**TASK PROMPT:** Using the entries below, output each line exactly from the first through the one that contains "Given: Add gold ingots with plus button".

**Pixel coordinate grounding data:**
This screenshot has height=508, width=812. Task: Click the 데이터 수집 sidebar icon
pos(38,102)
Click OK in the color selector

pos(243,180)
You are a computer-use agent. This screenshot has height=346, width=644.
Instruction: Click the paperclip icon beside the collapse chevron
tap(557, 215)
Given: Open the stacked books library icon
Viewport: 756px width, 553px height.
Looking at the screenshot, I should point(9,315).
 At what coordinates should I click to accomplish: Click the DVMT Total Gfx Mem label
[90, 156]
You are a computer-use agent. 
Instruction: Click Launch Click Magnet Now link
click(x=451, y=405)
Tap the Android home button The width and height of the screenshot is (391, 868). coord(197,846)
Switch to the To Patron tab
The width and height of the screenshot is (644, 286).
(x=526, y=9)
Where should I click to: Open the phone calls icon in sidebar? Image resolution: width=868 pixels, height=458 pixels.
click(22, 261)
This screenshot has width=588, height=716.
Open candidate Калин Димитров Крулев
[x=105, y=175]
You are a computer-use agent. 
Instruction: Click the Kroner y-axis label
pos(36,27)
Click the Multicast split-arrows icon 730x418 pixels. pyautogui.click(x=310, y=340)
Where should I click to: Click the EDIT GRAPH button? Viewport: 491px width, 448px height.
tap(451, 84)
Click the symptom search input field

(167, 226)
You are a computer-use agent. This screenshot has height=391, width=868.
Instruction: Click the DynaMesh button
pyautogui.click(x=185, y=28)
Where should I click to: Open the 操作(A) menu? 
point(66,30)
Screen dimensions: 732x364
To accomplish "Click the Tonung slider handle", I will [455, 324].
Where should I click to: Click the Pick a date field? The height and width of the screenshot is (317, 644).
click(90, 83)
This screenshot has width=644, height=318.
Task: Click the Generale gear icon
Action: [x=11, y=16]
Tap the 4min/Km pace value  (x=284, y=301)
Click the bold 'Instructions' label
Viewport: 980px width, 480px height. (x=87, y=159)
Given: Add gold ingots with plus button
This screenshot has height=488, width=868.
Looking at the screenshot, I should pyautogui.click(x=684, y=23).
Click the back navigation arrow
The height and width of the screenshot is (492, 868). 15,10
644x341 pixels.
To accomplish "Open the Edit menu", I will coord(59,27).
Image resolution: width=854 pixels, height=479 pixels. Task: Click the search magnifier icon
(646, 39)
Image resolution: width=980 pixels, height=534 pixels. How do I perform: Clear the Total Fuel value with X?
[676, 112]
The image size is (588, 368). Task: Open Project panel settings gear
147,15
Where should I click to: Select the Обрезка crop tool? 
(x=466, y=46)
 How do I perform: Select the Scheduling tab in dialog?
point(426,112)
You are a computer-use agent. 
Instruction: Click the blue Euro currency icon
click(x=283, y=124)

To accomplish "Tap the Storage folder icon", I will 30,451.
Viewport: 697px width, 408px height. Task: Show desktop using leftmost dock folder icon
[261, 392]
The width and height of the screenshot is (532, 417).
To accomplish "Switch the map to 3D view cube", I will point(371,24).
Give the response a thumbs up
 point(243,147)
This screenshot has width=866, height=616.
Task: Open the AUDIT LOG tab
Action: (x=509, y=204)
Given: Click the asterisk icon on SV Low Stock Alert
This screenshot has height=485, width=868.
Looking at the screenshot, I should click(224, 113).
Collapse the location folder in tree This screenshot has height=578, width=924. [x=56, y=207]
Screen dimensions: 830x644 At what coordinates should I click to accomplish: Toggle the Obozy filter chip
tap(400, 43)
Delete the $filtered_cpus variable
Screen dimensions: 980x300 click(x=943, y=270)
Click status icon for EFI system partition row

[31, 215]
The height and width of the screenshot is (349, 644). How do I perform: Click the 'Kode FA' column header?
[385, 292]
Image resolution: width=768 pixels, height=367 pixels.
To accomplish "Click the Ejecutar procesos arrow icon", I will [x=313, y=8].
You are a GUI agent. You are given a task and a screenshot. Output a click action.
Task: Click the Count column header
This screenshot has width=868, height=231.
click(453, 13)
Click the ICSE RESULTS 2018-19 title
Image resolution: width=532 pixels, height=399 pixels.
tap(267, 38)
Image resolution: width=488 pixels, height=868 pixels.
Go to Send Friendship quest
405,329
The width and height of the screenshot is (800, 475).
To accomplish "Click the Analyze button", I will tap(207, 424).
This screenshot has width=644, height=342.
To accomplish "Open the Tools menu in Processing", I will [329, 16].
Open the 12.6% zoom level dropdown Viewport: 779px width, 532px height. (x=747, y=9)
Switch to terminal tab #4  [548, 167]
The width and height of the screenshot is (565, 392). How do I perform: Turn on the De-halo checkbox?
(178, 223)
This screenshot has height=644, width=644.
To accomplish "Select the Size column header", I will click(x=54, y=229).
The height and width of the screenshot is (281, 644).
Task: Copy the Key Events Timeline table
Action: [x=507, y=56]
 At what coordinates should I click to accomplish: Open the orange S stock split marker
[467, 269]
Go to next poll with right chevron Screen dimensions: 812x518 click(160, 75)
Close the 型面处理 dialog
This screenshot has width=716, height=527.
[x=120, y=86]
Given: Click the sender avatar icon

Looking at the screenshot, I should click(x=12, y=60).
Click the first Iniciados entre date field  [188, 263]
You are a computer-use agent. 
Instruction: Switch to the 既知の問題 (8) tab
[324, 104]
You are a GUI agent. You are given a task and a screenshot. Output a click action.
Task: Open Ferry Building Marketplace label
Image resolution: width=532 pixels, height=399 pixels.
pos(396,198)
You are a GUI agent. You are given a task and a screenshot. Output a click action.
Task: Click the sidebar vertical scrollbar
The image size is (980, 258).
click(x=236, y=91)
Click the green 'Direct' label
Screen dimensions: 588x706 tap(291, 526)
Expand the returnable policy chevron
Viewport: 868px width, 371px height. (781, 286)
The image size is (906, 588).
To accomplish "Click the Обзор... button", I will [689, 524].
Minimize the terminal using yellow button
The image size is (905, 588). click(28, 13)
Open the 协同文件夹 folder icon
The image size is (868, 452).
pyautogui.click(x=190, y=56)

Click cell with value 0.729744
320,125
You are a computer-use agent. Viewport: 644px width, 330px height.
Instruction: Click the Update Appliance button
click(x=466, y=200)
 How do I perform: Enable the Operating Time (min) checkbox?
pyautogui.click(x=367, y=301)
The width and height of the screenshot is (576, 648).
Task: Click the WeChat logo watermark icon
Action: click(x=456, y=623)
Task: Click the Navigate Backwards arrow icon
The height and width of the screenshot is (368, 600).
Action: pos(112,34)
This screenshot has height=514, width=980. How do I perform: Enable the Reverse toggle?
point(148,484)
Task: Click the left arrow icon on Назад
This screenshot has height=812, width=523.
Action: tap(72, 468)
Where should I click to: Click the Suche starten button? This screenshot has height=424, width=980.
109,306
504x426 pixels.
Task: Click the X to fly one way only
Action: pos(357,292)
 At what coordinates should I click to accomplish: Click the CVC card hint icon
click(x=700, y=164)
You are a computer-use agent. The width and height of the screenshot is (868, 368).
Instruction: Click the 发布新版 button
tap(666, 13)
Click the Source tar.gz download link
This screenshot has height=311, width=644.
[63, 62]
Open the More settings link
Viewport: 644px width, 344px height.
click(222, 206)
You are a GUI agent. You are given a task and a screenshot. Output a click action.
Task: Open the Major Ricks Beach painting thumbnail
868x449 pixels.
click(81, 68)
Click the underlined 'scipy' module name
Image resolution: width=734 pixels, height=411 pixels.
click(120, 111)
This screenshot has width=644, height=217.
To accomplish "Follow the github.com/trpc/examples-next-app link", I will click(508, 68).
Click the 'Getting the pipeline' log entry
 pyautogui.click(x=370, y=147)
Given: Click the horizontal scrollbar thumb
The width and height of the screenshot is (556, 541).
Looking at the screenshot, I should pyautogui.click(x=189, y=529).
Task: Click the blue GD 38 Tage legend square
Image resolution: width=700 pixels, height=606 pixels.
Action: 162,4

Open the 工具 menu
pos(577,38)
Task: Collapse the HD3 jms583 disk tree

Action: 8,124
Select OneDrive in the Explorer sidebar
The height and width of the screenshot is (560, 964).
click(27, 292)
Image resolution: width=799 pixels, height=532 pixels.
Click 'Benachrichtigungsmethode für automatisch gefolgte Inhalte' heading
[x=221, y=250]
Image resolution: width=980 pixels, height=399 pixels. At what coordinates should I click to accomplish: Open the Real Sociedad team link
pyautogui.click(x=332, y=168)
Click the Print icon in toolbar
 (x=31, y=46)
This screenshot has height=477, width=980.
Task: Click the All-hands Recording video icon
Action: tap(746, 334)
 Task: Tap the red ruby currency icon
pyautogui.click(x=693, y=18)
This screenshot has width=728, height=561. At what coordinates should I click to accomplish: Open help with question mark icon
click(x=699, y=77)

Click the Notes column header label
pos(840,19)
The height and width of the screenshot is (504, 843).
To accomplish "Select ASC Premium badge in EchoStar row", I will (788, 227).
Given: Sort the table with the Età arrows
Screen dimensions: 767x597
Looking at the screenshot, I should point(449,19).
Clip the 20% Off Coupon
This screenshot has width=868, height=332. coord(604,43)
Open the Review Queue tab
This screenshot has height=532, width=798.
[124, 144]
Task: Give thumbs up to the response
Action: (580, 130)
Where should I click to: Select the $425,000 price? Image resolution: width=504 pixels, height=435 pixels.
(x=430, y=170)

**EXPECTED ANSWER:**
This screenshot has height=508, width=812. Task: Click the 데이터 수집 sidebar icon
pos(38,102)
Click OK in the color selector

pos(243,180)
You are a computer-use agent. This screenshot has height=346, width=644.
Instruction: Click the paperclip icon beside the collapse chevron
tap(557, 215)
Given: Open the stacked books library icon
Viewport: 756px width, 553px height.
Looking at the screenshot, I should point(9,315).
 At what coordinates should I click to accomplish: Click the DVMT Total Gfx Mem label
[90, 156]
You are a computer-use agent. 
Instruction: Click Launch Click Magnet Now link
click(x=451, y=405)
Tap the Android home button The width and height of the screenshot is (391, 868). coord(197,846)
Switch to the To Patron tab
The width and height of the screenshot is (644, 286).
(x=526, y=9)
Where should I click to: Open the phone calls icon in sidebar? Image resolution: width=868 pixels, height=458 pixels.
click(22, 261)
This screenshot has width=588, height=716.
Open candidate Калин Димитров Крулев
[x=105, y=175]
You are a computer-use agent. 
Instruction: Click the Kroner y-axis label
pos(36,27)
Click the Multicast split-arrows icon 730x418 pixels. pyautogui.click(x=310, y=340)
Where should I click to: Click the EDIT GRAPH button? Viewport: 491px width, 448px height.
tap(451, 84)
Click the symptom search input field

(167, 226)
You are a computer-use agent. This screenshot has height=391, width=868.
Instruction: Click the DynaMesh button
pyautogui.click(x=185, y=28)
Where should I click to: Open the 操作(A) menu? 
point(66,30)
Screen dimensions: 732x364
To accomplish "Click the Tonung slider handle", I will [455, 324].
Where should I click to: Click the Pick a date field? The height and width of the screenshot is (317, 644).
click(90, 83)
This screenshot has width=644, height=318.
Task: Click the Generale gear icon
Action: [x=11, y=16]
Tap the 4min/Km pace value  (x=284, y=301)
Click the bold 'Instructions' label
Viewport: 980px width, 480px height. (x=87, y=159)
Given: Add gold ingots with plus button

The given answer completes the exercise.